On June 23-24 school graduates around Russia traditionally celebrate the beginning of adult life. Unlike the formal part of the Last Bell ceremony on May 25, the final celebration in the end of June is all about partying.
After the 1917 October Revolution the practice of graduation balls was cancelled but not for long. In the 1930s it was restored in a slightly changed form. Under the new format the evening began with long farewell speeches but ended with dancing nonetheless.
In the beginning of the 1950s the graduation was still called a “graduation ball,” but later on the Soviet authorities decided to get away from these remnants of the past and rename it to a “graduation evening.” At that time the celebrations were already not reminiscent of a prom, but instead included a mix of dancing, performances, and a banquet. The outfits for the graduation were very modest and girls were not allowed to wear any makeup or get a manicure.

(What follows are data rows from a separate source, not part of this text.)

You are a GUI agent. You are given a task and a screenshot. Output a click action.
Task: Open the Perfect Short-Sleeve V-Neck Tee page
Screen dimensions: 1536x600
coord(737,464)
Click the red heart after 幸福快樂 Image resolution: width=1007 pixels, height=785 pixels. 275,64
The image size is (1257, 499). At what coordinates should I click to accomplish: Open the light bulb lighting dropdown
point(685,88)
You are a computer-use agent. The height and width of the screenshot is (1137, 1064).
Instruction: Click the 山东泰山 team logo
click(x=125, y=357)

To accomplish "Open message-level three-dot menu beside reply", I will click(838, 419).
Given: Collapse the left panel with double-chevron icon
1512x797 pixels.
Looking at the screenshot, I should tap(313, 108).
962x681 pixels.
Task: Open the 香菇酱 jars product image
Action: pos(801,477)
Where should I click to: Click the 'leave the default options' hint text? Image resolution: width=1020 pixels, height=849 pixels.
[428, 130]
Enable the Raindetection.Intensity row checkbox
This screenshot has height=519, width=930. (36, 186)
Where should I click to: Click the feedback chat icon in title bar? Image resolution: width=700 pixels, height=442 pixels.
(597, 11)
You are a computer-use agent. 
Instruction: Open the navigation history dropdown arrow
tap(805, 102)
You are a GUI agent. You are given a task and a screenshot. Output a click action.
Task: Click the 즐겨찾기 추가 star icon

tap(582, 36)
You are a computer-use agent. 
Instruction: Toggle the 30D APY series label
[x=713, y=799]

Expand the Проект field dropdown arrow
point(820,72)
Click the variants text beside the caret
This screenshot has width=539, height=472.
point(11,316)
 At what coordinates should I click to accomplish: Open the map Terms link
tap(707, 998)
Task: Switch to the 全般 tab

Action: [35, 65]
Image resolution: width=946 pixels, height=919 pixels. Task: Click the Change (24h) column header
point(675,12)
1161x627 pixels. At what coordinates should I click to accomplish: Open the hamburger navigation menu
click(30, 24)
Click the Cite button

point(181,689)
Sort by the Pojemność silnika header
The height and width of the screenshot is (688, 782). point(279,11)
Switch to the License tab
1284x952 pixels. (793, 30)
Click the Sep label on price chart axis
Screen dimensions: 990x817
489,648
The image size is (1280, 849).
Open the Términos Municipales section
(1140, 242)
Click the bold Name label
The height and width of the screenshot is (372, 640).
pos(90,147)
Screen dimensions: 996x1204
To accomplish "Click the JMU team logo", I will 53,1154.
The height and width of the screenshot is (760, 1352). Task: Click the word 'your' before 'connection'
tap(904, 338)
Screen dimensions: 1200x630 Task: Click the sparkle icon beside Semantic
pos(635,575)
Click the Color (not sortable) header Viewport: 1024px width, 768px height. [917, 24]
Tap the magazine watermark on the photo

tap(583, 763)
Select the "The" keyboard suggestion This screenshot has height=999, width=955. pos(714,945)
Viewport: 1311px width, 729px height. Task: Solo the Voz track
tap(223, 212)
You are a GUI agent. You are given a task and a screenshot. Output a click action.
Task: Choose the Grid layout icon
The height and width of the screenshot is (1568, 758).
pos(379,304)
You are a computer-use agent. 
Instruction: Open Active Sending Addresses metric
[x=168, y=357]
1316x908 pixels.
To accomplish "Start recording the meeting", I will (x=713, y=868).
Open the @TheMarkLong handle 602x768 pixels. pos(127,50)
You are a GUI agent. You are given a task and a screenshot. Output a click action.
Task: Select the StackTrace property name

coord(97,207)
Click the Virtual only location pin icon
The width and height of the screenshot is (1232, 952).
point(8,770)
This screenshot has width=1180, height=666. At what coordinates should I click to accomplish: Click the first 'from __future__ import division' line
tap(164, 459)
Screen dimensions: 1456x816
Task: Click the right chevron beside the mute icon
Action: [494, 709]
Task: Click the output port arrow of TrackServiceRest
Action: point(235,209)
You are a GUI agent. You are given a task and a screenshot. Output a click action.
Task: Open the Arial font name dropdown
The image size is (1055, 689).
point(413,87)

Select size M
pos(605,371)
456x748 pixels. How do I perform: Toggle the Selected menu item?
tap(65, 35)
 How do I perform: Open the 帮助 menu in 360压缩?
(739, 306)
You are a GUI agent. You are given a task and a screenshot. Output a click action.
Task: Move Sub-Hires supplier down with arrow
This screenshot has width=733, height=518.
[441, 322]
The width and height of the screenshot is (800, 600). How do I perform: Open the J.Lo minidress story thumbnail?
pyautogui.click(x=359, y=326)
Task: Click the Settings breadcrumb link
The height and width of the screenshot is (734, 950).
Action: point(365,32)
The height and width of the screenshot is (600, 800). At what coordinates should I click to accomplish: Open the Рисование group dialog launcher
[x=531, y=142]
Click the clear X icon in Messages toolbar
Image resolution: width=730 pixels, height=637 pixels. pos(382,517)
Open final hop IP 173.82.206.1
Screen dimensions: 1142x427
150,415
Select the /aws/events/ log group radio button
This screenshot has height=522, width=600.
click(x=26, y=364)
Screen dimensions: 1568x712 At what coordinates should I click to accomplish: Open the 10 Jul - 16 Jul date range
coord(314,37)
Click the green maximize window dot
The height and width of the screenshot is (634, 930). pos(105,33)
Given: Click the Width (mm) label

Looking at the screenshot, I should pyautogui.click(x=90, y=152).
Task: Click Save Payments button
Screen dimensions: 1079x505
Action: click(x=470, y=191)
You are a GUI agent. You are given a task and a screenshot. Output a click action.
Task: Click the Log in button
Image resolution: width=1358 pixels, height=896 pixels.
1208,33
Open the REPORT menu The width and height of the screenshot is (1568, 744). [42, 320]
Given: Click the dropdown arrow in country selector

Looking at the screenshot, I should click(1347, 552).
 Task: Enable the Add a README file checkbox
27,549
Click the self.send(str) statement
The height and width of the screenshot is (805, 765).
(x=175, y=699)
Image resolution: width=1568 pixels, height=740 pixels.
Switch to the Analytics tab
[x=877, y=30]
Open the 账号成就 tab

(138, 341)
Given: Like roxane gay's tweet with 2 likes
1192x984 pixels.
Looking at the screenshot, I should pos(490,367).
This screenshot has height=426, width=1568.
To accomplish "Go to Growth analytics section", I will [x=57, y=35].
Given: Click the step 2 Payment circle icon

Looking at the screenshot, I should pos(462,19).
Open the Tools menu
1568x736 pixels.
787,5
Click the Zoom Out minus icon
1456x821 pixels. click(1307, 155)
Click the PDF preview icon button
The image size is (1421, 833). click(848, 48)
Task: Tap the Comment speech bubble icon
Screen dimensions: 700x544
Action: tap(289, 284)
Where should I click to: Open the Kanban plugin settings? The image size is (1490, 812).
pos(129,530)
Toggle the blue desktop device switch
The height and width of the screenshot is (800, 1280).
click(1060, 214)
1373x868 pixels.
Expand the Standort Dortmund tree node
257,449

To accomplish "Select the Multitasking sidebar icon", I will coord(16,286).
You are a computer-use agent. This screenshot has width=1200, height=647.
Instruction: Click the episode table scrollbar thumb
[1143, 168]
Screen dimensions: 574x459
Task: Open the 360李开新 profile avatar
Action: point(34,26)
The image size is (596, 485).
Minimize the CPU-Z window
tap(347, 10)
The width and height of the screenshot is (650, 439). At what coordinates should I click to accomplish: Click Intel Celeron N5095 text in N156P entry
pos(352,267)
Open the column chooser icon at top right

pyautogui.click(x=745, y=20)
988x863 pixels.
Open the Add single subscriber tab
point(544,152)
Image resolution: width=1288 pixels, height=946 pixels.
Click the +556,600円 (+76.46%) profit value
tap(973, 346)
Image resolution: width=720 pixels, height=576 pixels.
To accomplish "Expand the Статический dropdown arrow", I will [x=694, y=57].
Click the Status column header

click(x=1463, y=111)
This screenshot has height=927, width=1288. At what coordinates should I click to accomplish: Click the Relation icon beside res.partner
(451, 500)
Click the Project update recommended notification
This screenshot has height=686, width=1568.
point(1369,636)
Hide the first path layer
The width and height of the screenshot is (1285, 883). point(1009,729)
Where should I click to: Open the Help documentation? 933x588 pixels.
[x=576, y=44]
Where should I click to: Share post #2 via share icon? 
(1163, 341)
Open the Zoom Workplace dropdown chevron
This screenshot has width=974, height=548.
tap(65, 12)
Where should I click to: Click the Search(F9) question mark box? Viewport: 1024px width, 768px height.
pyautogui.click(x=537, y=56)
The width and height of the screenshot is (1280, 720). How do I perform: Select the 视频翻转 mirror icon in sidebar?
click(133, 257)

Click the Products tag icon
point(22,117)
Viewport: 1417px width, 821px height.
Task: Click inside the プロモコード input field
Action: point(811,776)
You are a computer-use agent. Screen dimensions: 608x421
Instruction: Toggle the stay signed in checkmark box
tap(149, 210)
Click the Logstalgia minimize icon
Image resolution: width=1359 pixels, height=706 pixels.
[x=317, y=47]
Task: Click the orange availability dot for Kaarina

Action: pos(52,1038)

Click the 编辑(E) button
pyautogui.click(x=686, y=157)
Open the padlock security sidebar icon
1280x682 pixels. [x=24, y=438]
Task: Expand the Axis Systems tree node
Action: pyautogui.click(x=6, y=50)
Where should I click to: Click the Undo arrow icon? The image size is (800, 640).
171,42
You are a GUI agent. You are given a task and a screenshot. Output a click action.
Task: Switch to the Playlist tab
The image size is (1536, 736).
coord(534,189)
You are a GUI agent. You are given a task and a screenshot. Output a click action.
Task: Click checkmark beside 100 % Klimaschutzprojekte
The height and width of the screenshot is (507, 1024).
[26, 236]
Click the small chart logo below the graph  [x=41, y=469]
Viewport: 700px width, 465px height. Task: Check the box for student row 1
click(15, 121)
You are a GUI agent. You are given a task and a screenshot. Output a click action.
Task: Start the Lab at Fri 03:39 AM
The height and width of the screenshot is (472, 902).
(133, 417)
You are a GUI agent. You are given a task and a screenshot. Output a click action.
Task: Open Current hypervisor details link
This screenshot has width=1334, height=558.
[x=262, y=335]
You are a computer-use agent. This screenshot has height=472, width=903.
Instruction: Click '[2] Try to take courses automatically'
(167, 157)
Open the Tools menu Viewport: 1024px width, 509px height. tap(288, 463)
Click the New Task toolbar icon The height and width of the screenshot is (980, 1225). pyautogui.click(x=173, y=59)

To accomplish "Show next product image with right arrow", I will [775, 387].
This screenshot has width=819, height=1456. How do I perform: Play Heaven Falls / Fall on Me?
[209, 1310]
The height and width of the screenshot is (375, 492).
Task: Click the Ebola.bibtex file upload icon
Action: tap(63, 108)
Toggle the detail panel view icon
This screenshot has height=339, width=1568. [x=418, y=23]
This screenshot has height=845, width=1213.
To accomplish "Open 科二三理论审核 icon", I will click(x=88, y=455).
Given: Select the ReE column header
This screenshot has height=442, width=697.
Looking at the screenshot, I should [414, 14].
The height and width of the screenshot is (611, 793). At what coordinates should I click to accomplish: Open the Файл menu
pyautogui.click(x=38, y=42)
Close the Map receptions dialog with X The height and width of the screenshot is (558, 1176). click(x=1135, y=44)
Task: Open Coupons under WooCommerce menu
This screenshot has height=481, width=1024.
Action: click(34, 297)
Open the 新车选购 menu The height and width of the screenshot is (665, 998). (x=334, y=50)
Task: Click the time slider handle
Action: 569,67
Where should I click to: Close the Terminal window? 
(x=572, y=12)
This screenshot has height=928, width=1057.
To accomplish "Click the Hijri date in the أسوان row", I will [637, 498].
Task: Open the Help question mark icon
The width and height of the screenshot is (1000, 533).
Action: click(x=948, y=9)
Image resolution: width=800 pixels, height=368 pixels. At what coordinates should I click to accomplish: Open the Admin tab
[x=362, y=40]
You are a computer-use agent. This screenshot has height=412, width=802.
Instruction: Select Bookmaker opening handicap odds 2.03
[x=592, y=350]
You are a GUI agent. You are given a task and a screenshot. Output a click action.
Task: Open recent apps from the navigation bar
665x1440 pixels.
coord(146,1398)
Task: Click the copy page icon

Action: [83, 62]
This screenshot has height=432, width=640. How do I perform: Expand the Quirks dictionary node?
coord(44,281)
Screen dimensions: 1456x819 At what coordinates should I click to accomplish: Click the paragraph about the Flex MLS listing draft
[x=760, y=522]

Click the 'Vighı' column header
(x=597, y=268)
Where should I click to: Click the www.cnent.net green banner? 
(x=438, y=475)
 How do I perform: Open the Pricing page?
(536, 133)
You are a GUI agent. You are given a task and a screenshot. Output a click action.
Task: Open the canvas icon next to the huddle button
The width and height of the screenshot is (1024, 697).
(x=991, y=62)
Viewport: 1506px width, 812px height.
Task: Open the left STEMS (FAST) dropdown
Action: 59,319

Celebrations were held within a school. The formal awarding of the certificates was usually followed by a concert and then a banquet. The consumption of alcohol (some champagne and wine) was officially permitted. The graduates were not allowed to leave the school premises until the morning, so they spent all night dancing.
In the 1960s a new tradition emerged ­– graduates started to greet a new day on the bank of a river or on a boat. In the 1970s girls began to take their outfits more seriously, with each girl aiming to be the best dressed. They started to wear mini-skirts, makeup, and curl their hair.
The collapse of the Soviet Union and the beginning of a new capitalist period in Russia’s history in the 1990s led to a new trend in graduation celebrations. The youth started to move away from the school compound to outside venues like restaurants and nightclubs. It was especially glamorous to spend the evening on the deck of a boat cruising along the Moscow River. In the beginning only elite schools could afford it, but with time it became a widespread practice.
Since the 16th century, graduation has been a heavy burden on the family’s funds. Today the amount spent on this important occasion can vary from one school to another and depend on the financial state of a particular family.
Organizing a banquet, inviting a photographer, and renting a restaurant or a club might require a minimum of 8,000 rubles ($134) per person. And this is only the beginning: One also needs an outfit, a taxi, and makeup.
How far the celebration goes depends only on how much the relatives and the school are willing to spend. The total amount might range from 15,000 ($252) up to 200,000 rubles ($3,357) in elite schools.
Even though government officials acknowledge that graduation parties have become too pompous and it is necessary to encourage schools to spend less, it is unlikely that such a downward trend will emerge. Those who can afford it will continue to do the best they can to make the prom night memorable for their children.